From the lecture room of Patrick Comboeuf, (#Hwzblockchain), reporting by Irmela Abrahamse,

 Corporate Innovation & Venture Building

Venture Building and Blockchain

Corporate venture building is established through, new models of entrepreneurship, new ventures and effectively combining, agility, flexibility, culture, muscle, new experiences and resources, to enable innovation that provides solutions.

The substance of the lecture was the focus on the question of how companies can achieve competitive advantage. In today’s business environment, which is currently characterized by rapid and distruptive technological changes, firms have to acquire new technological capabilities and explore new business opportunities and models,  in order for them to stay profitable.

Releasing the “innovative forces” in a company does not automatically translate into desired competence building that secures the firms future revenue streams. Firms that have the ambition to rejuvenate their core competencies or to build brand new ones, have a sense of overall strategic development, and a direction with a corporate purpose. The main focus in rejuvination through innovation, is to maintain the firms stability and to maintain their competitive edge.

These types of innovative processes are usually implemented in larger corporate structures under a various guidelines, approved budgets and corporate governance.

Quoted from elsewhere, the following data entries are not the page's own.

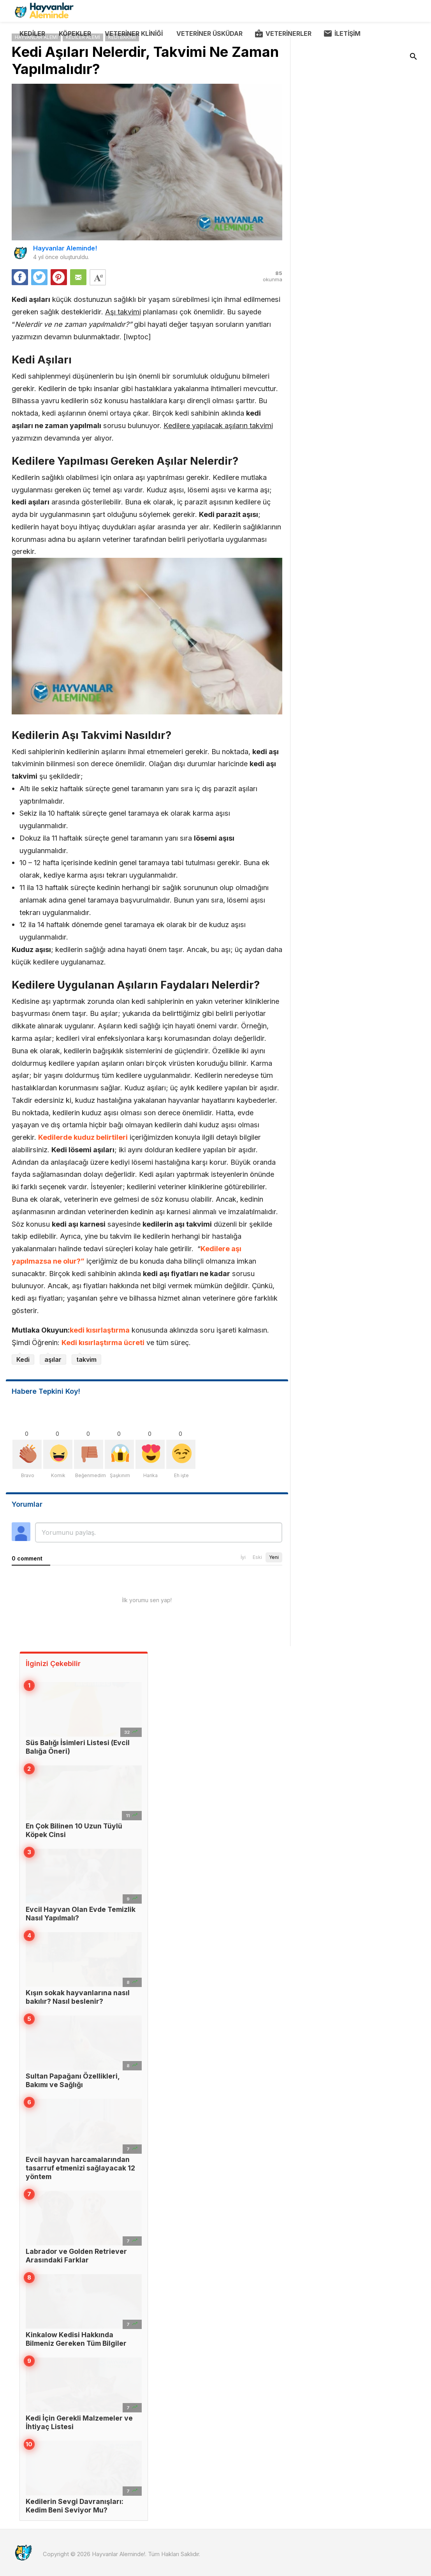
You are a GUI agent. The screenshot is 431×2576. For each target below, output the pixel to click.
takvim (86, 1359)
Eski (257, 1557)
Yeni (274, 1557)
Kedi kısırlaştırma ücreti (103, 1342)
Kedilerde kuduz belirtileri (83, 1137)
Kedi (23, 1359)
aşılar (53, 1359)
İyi (243, 1557)
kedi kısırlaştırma (100, 1330)
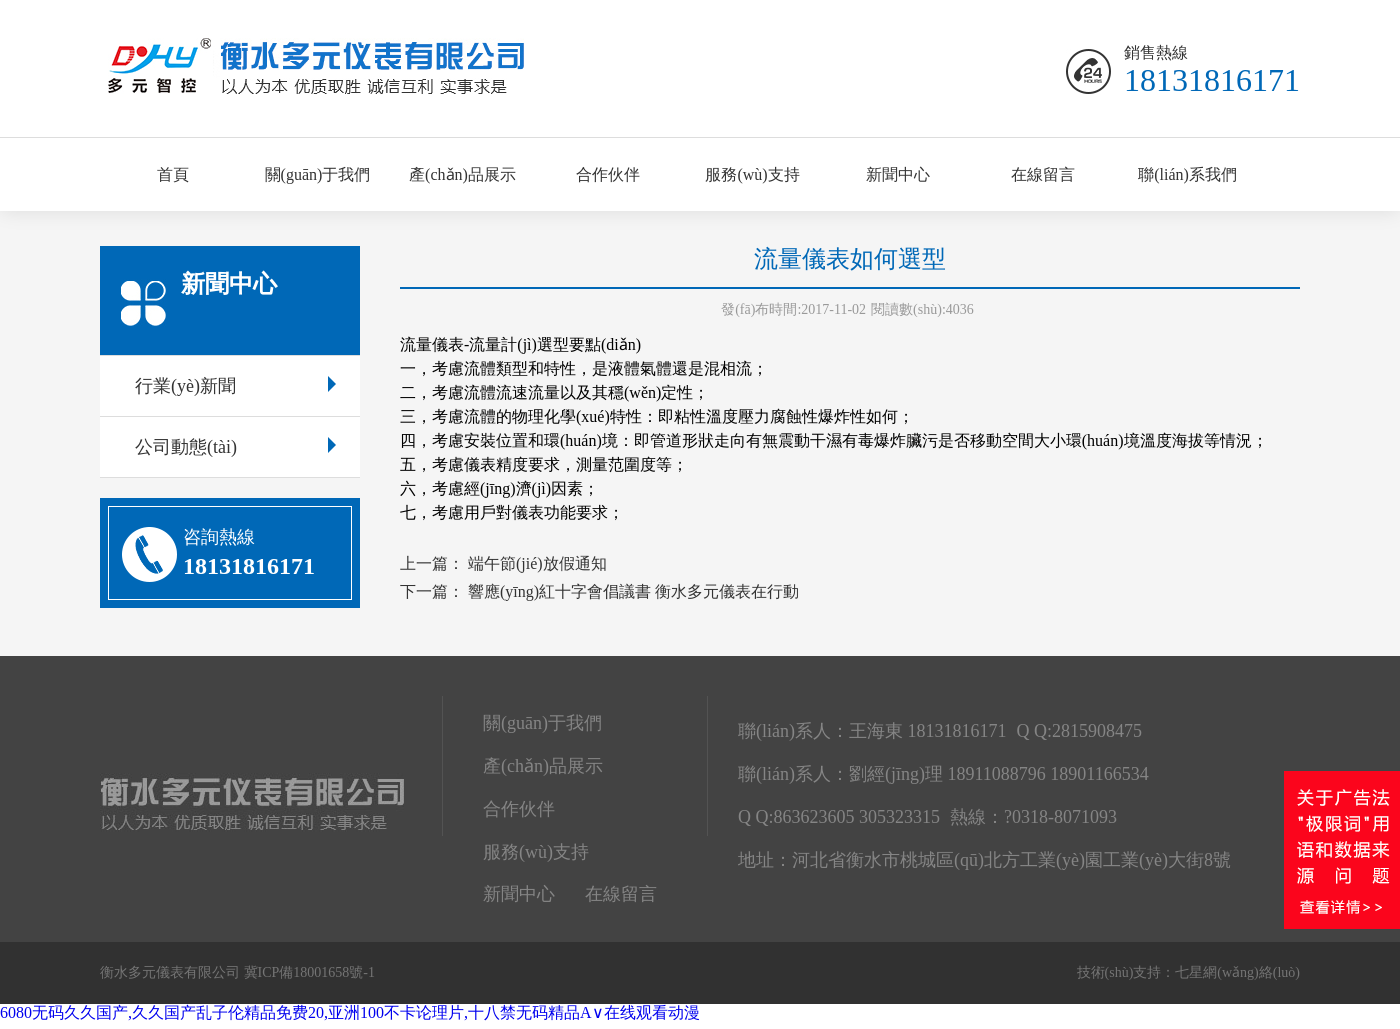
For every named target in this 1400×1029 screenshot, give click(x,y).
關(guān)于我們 (318, 174)
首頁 (173, 174)
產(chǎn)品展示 (462, 174)
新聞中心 (898, 174)
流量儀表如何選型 (850, 259)
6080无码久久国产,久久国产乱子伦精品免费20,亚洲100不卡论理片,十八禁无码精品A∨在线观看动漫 (350, 1012)
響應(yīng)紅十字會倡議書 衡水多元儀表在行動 (633, 591)
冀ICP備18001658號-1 (309, 972)
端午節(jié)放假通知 (537, 563)
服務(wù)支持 (752, 174)
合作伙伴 (608, 174)
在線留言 (1043, 174)
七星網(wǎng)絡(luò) (1237, 972)
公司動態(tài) (235, 447)
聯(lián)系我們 (1187, 174)
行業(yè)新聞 (235, 386)
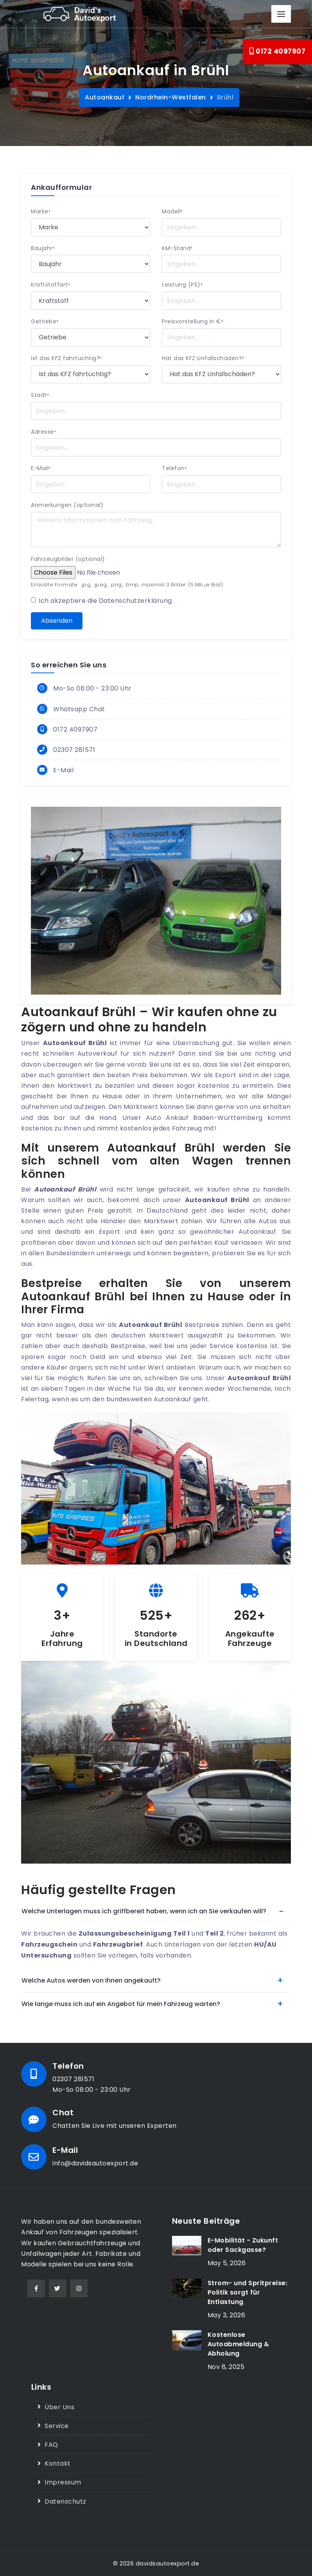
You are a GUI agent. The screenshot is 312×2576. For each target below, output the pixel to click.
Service (57, 2425)
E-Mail (41, 468)
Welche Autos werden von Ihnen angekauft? (91, 1980)
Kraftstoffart (50, 284)
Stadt (40, 395)
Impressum (63, 2482)
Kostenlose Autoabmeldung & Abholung (238, 2344)
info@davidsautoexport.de (95, 2163)
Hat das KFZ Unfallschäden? (203, 358)
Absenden (56, 620)
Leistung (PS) (182, 284)
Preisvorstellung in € (192, 321)
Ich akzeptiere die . (106, 600)
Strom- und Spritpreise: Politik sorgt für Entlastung (248, 2292)
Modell (172, 211)
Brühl (225, 97)
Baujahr (43, 248)
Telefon (174, 468)
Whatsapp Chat (79, 709)
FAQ (51, 2444)
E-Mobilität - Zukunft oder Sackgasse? (243, 2245)
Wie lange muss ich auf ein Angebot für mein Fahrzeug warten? (121, 2003)
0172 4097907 (277, 51)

This does lead to slower development, where as Startup’s have the capability of introducing radical solutions in their products and strategies, enabling them to be far faster in releasing new disruptive solutions that keep them competitive in the current market. Companies are gradually facing the fast development of new technologies such as distributed ledger technologies, blockchain technologies, and crypto currencies, and to maintain their corporate vision, many firms are investing in new compentencies, through developing external ventures, internal innovative ventures, usually introducing innovation venture firms such as evitive, with a core focus on entrepreneural venture building.

Innovation ambition framework: Disruptive innovation

Through Nagji and Tuff’s innovation ambition framework adapation;

  1. The product; (new products) vesus (existing products)

2. The markets; (new market) vesus (existing markets) are based in a scale of values. On the basis of the two mentioned dimentions Nagji and Tuff identified the three main types of innovation: TUFF

  • Core: Companies who adopt the ” core” innovation process, focuses on making smaller changes or optomizing  their core existing products, for the already existing customers. This form of innovation is based on the already exsiting products, that already have a market and is deemed as an asset. These smaller changes are usually small redesigns, or changes to the packaging. Large corporates are well equiped to optimize and improve their already existing product. (Horizon one – Focuses on optimizing the existing business model to maximize revenue, profits and returns)
  • Adjacent:  Companies are using existing technologies, or products in new markets. Companies are using their existing capabilities and putting them to new use. This adjacent process is entering into new markets, and also develop new products that is actual to the current market. (Horizon two – Focuses on emerging opportunities for profits in the near future)
  • Transformational innovation: The main focus is to create new offerings for new markets. The corporate is still focused on his core services or products but the new offering is introduced into new markets, this dual function does create risks but the main focus is rejuvination through innovation, and to maintain the firms stability while maintaining a competitive level through their existing assets. (Horizen three focus on ground breaking ideas that may result in future profit)
  • The innovation matrix“, is similiar to the 3 horizons framework from Mckinsey, these 3 horizons are descibed in his book, The Alchemy of Growth. This framework provides a vision and a framework that allows companies to manage future growth, and at the same time to ensure the existance and future of well established original products.

In conclusion, to achieve a balanced portfolio, larger firms, should not only consider the three horinzons of innovation, but when implementing innovative strategies, firms should be aware about how much investment is focused on low end and niche markets. The lower profits and the higher risks in these particular markets deter the larger firms, even if they work along the three horizens of innovation, the focus should also be on disruptive innovation, this disruption allows for managers to step out of their usual  comfort zone,  by understanding the different types of innovation they develop a common language within their organization leading to managers and teams communicating about the products and where they are within the market and portfolio.

Ultimately the goal is to help companies achieve the balance in their core business, through innovation as rejuvenation and venture building.